# Prove that tan(pi/4+A/2)=secA+tanA?

May 3, 2016

#### Explanation:

Let us start from Right Hand Side

$\tan \left(\frac{\pi}{4} + \frac{A}{2}\right)$

= (tan(pi/4)+tan(A/2))/(1-tan((pi)/4)tan(A/2)

= (1+tan(A/2))/(1-1*tan(A/2)

= (1+sin(A/2)/cos(A/2))/(1-sin(A/2)/cos(A/2)
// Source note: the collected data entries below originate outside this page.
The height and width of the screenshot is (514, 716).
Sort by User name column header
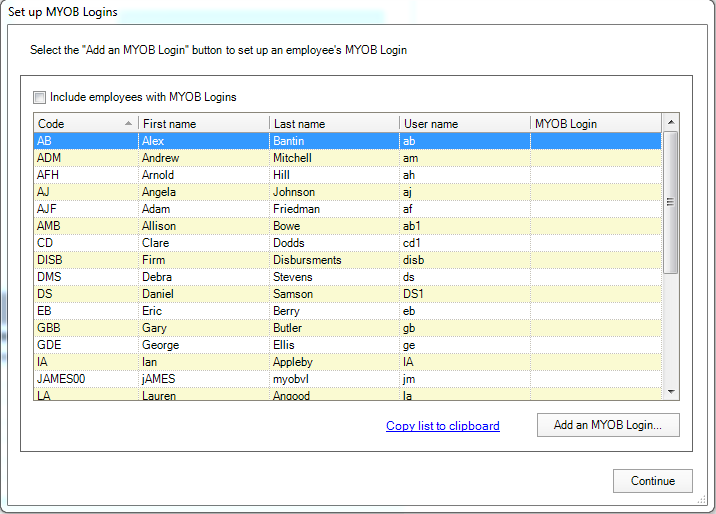click(464, 124)
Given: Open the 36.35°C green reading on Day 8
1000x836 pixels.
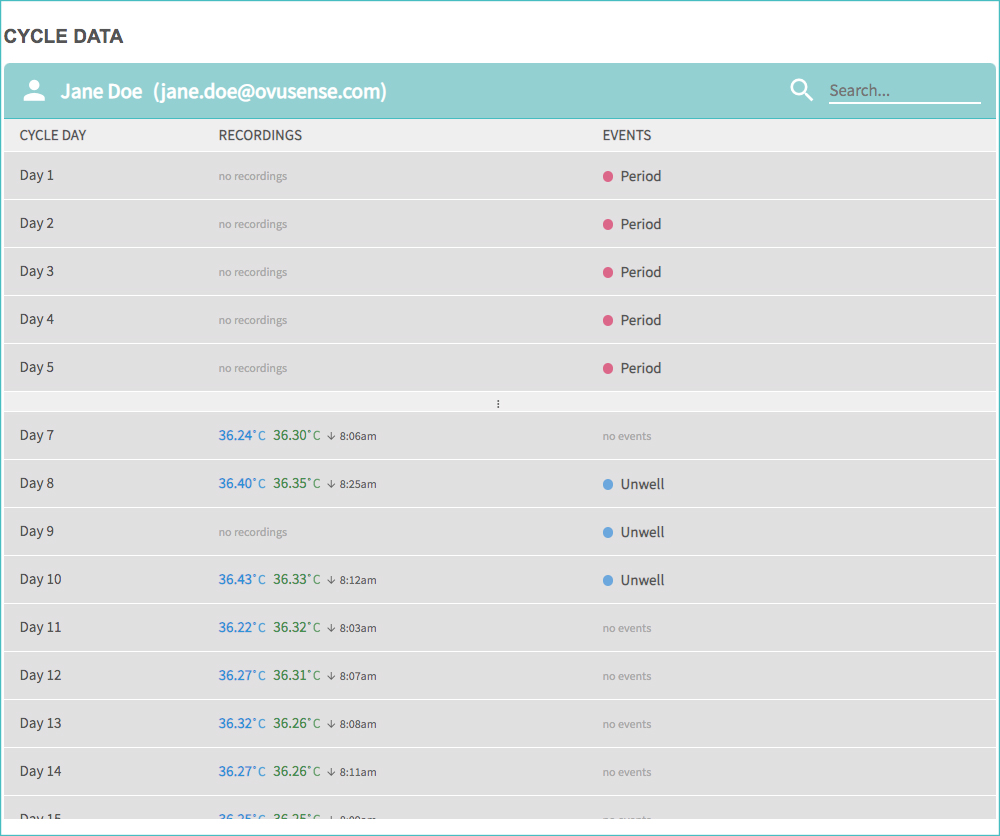Looking at the screenshot, I should click(297, 483).
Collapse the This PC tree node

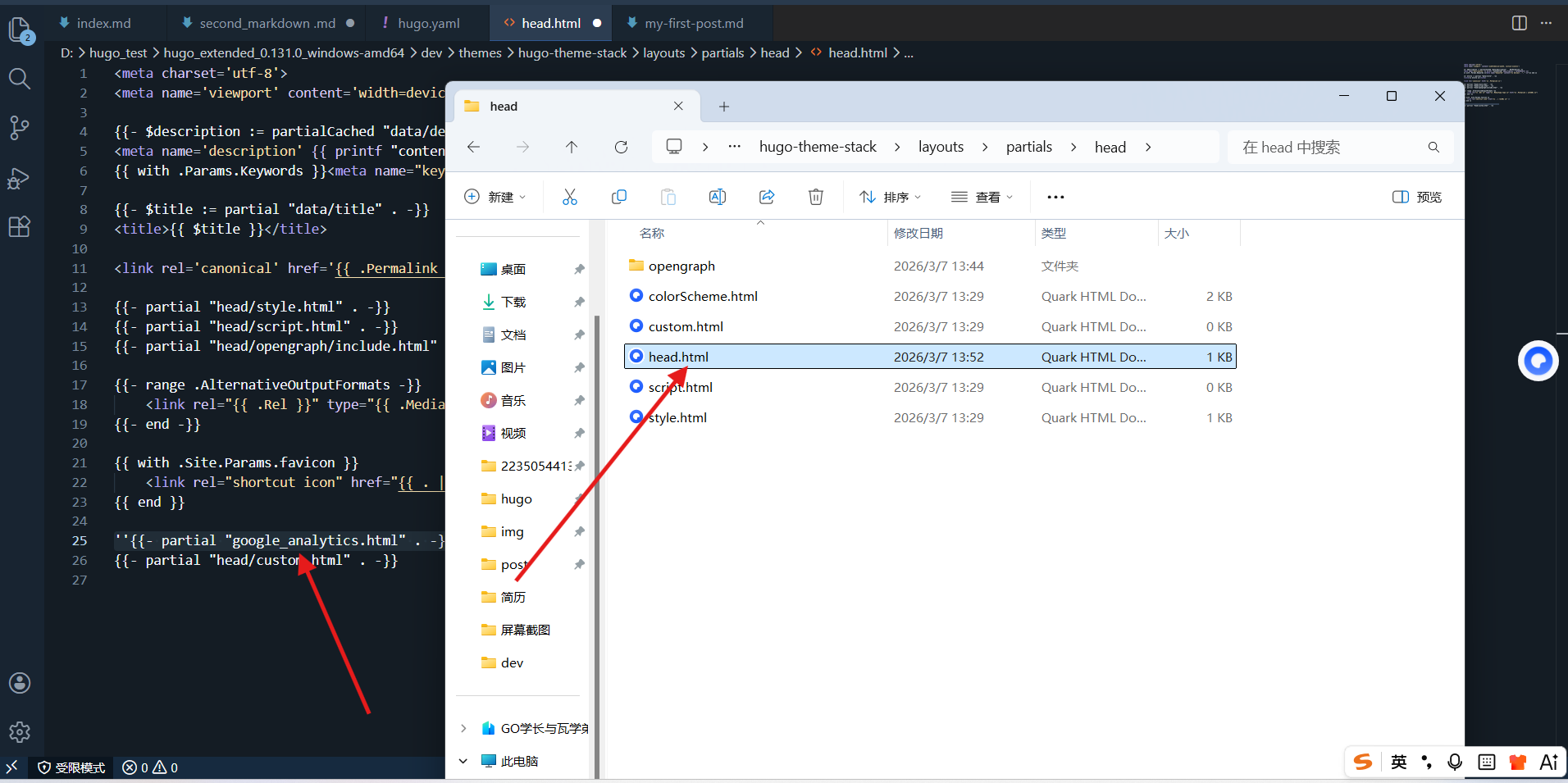463,761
= $\frac{\cos \left(\frac{A}{2}\right) + \sin \left(\frac{A}{2}\right)}{\cos \left(\frac{A}{2}\right) - \sin \left(\frac{A}{2}\right)}$

= $\frac{\cos \left(\frac{A}{2}\right) + \sin \left(\frac{A}{2}\right)}{\cos \left(\frac{A}{2}\right) - \sin \left(\frac{A}{2}\right)} \times \frac{\cos \left(\frac{A}{2}\right) + \sin \left(\frac{A}{2}\right)}{\cos \left(\frac{A}{2}\right) + \sin \left(\frac{A}{2}\right)}$

= ${\left(\cos \left(\frac{A}{2}\right) + \sin \left(\frac{A}{2}\right)\right)}^{2} / \left({\cos}^{2} \left(\frac{A}{2}\right) - {\sin}^{2} \left(\frac{A}{2}\right)\right)$

= $\frac{{\cos}^{2} \left(\frac{A}{2}\right) + {\sin}^{2} \left(\frac{A}{2}\right) + 2 \sin \left(\frac{A}{2}\right) \cos \left(\frac{A}{2}\right)}{\cos} A$

= $\frac{1 + \sin A}{\cos} A$

= $\frac{1}{\cos} A + \sin \frac{A}{\cos} A$

= $\sec A + \tan A$